By now, I think most of you out there would have heard about the incredibly sad and scary list of calamities plaguing Japan. Whether it be from news media or social networks like Twitter or just word of mouth, pretty much everyone has heard of the 9.0 earthquake (which is the strongest in history for a country prone to strong earthquakes) to the resultant tsunamis, nuclear reactor meltdowns, a (relation unknown) volcanic eruption and (possibly) more tsunamis and aftershocks to come.
In this time of devastation, it is heartening to hear of the aid that has been pouring into Japan as well as reports of the resilience and strength of the Japanese people in the face of the sudden destruction.
While this blog might not have a very high readership, I’d like to do my part in helping out, the least of which would be appealing to whatever readers I have to lend a helping hand in any way you can. I’m no expert on what to do in such situations but I think there’re three suggestions we can work on:
1. Keep yourself updated on the situation
Whether it is to know what to pray for or where to channel your donations to or even just to keep things in perspective, it’d be a good idea to keep up to date on at least significant developments on what is happening over there.
As expected of a disaster of such a magnitude, information can be gotten from several outlets (although do be warned that places like Twitter are prone to the spreading of inaccurate information, for example, the supposed death of Satoshi Tajiri in the quake, a statement which has been proven false by Nintendo). For those who do not want to be overwhelmed by the sheer amount of information in news outlets, you can take a look here. Other than up-to-date, reliable (at least it looks that way to me) news from Japan, this blog also contains several photos taken at the disaster sites, which serve as a grim reminder of what has really been taking place there.
Being a Christian, I’ve always believed in the power of prayer and, while it might not appear to be of much tangible value, I know that the collective prayer of millions around the world will be of help to the people of Japan.

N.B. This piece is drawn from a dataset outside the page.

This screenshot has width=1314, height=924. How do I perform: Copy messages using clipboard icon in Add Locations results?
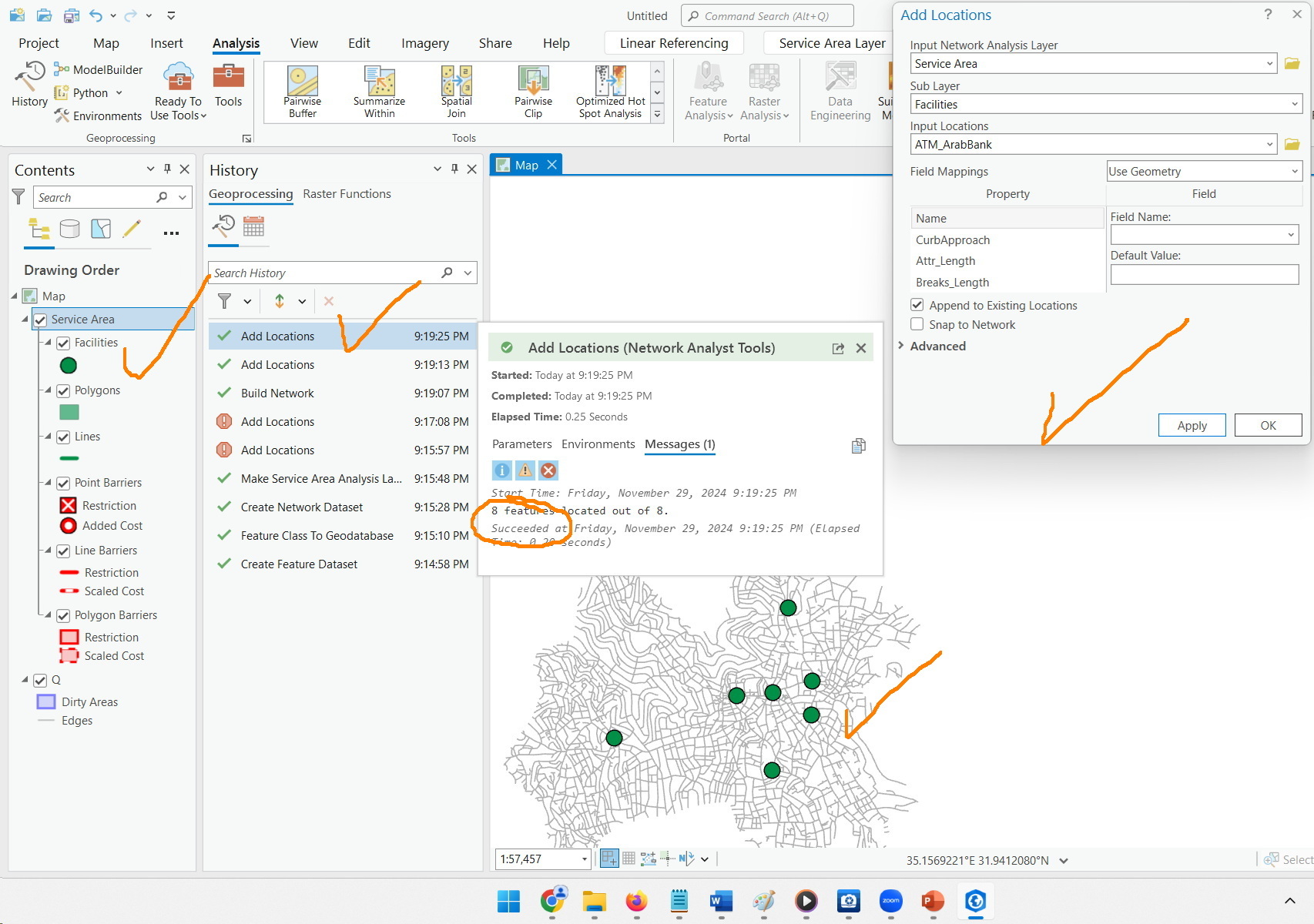tap(858, 446)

Of course, on top of prayer, those of us who can could offer more tangible assistance as well. While it might be unsafe or impractical to head over there to join in the rescue efforts, those of us who can spare a little change can contribute donations to different organisations to help out.
While Japan has not asked for international help yet and past cases have shown that funds donated to certain organisations don’t actually end up where they should, it would be good to cough up some dough for the reliable ones first, on the basis that Japan, no matter how self-sufficient and prepared they claim to be, would not be able to handle the situation should it continue to deteriorate and that it would eventually ask for assistance and, by that time, enough funds should have already been collected to be put to good use immediately.

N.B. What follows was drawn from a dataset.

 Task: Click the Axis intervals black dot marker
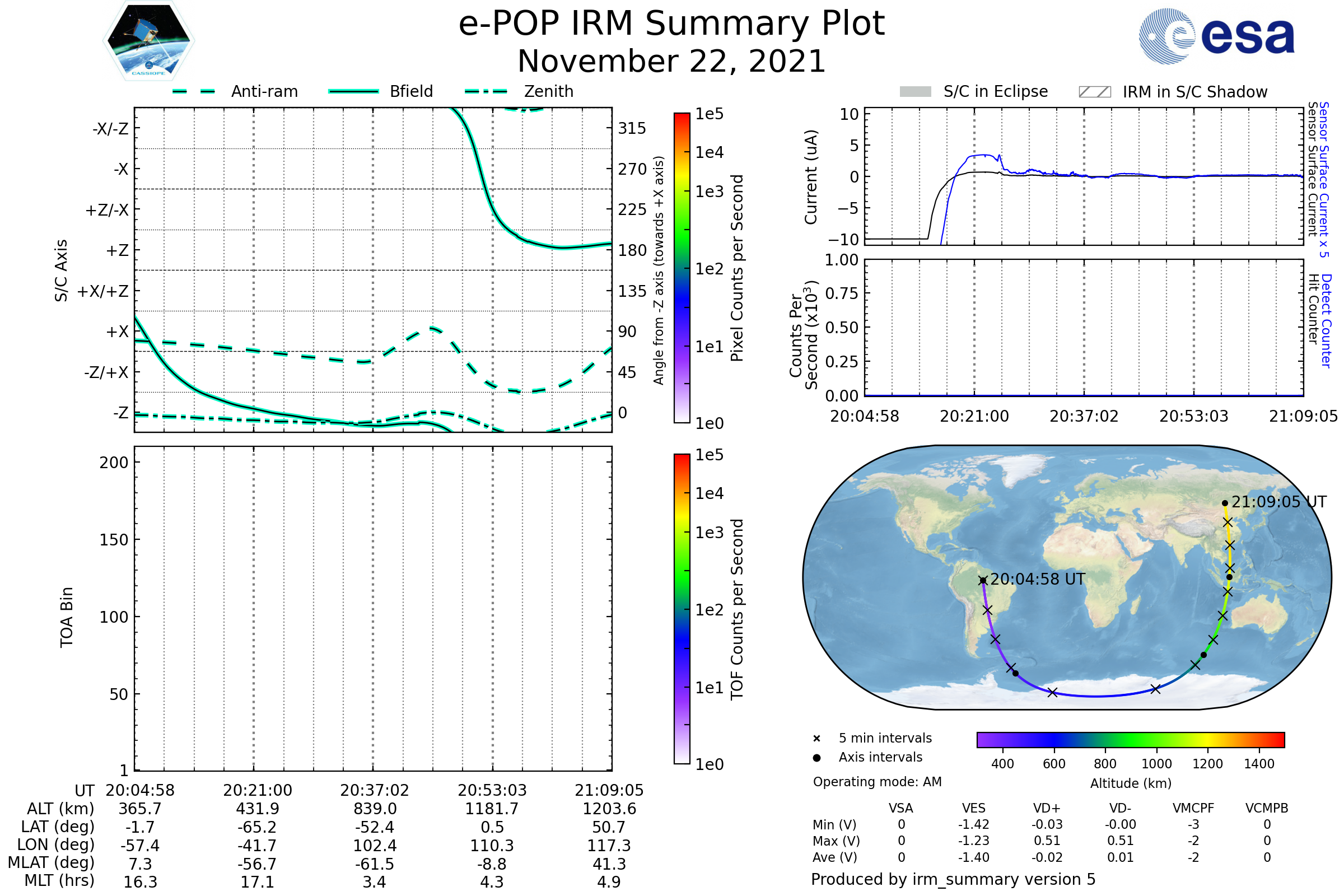coord(816,758)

For those who want to donate money but do not know where to do so (or for those who just want to keep themselves abreast of the situation or who want to know the status of relatives/friends living in Japan), head to Google’s Crisis page to see the available options.
It might sound cliché but, though each of our contributions might be small, together they’d really be a great help to a country that looks like it’ll be in need of a lot of help pretty soon. For those who can spare some change, do donate. For those who can’t, please keep Japan in prayer.